Comptroller sorry for error that led to Garda commissioner criticism

PAC mix-up over signature in accounts saw Nóirín O’Sullivan accused of dishonesty

Tánaiste and Minister for Justice Frances Fitzgerald at Templemore Garda College with Garda Commissioner Nóirin O’Sullivan. Photograph: Cyril Byrne

Tánaiste and Minister for Justice Frances Fitzgerald at Templemore Garda College with Garda Commissioner Nóirin O’Sullivan. Photograph: Cyril Byrne

 

The Comptroller and Auditor General has apologised to Nóirín O’Sullivan over an error which led to the Garda Commissioner being accused of misleading a Dáil committee.

Public Accounts Committee chairman Seán Fleming (Fianna Fáil) on Thursday criticised Ms O’Sullivan after a paragraph acknowledging an internal audit into financial irregularities at the Garda college in Templemore was included in the accounts six months after they were signed.

He said this was dishonest and an attempt by the commissioner to mislead.

The comptroller, Seamus McCarthy, said he had asked the Garda to make reference to the concerns at Templemore college in the signed accounts. Mr McCarthy insisted he did not ask Ms O’Sullivan to re-sign the documents.

He later clarified the record of the committee confirming Ms O’Sullivan signed the revised accounts after making alterations to its contents.

Mr McCarthy apologised for the inaccuracy and told the committee Ms O’Sullivan signed the revised financial accounts on September 16th, 2016.

“I should have picked up on this and I apologise for that oversight.The circumstances were exceptional. We will of course be reviewing our finalisation process for appropriation account audits.”

‘Good faith’

Mr Fleming later said he had made “erroneous” remarks on the back of the comptroller’s information which “ I relied on in good faith”.

“The statement by the C&AG corrects the issue in relation to the actual date that should have been on this document,” he said.

“I fully accept that any implications drawn regarding these were erroneous and that there was no attempt by the Garda Commissioner to mislead the committee or public in relation to this matter. I welcome the correction by the C&AG and regret any misunderstanding caused.”

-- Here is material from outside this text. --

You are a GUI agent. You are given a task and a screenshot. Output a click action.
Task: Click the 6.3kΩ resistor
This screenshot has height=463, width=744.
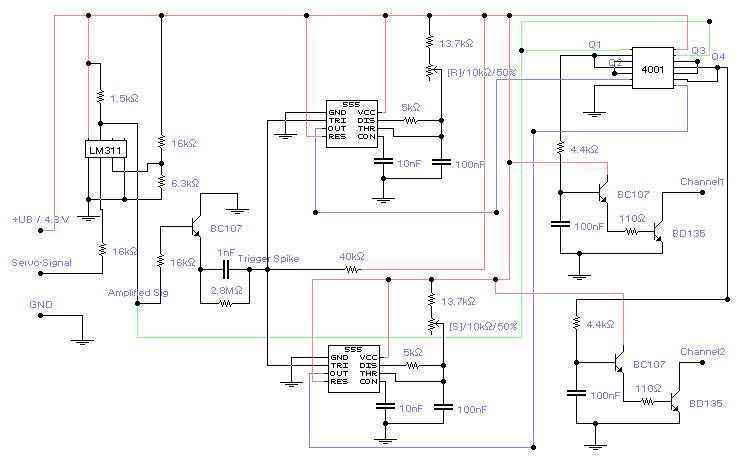tap(160, 182)
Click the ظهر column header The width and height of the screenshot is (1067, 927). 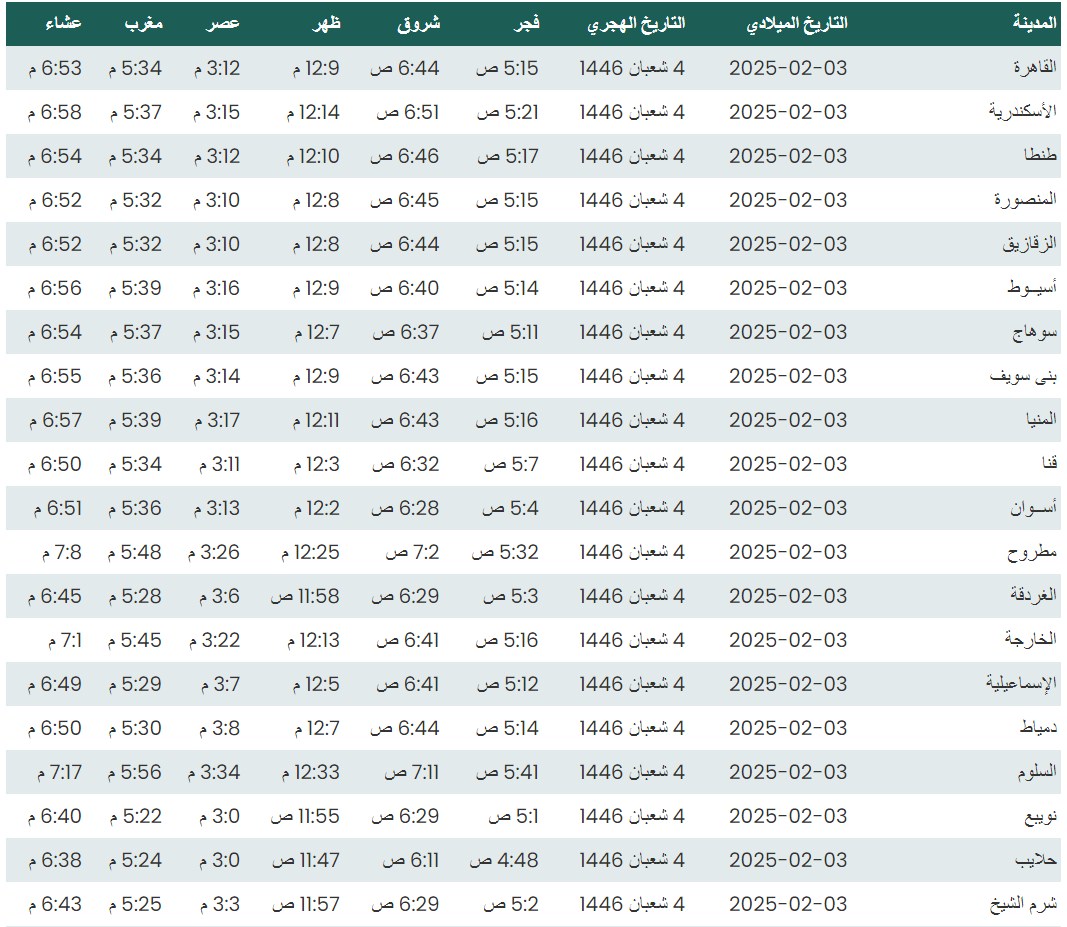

The committee is looking into an internal Garda audit that was carried out at the college amid financial concerns. The resulting report found financial irregularities and evidence that money was being spent on gifts and entertainment. It also confirmed a large number of bank accounts including one for laundry, which was not being used for that purpose.

Earlier, Minister for Justice Frances Fitzgerald said she would not hesitate to take “any action required” when the committee reports on the financial irregularities at Templemore.

The Minister came under renewed Opposition pressure in the Dáil on Thursday to remove Ms O’Sullivan from her post.

Ms Fitzgerald said some people wanted the examination of the issues involved to proceed, but to reach conclusions before they were completed.

‘Running commentary’

She added some people wanted to reach verdicts before all the evidence had been heard.

“What I cannot do is a have a running commentary on these proceedings,’’ she said. “There is a process in place and we need to get to the end of that process.’’

She said she would pay very careful attention to the proceedings of the committee.

Fianna Fáil justice spokesman Jim O’Callaghan said his party did not want a running commentary. “We want political responsibility in respect of this matter,’’ she added.

Sinn Féin deputy leader Mary Lou McDonald, a member of the Public Accounts Committee, said the Minister was failing to hold the commissioner to account.

The committee, she said, had already established facts such as the existence of 50 bank accounts opened, illegal leasing of land and the commissioner’s failure to advise the Minister on the “shenanigans’’ in the college.

Labour leader Brendan Howlin said the leadership of An Garda Síochána was “staggering from one emergency to another’’.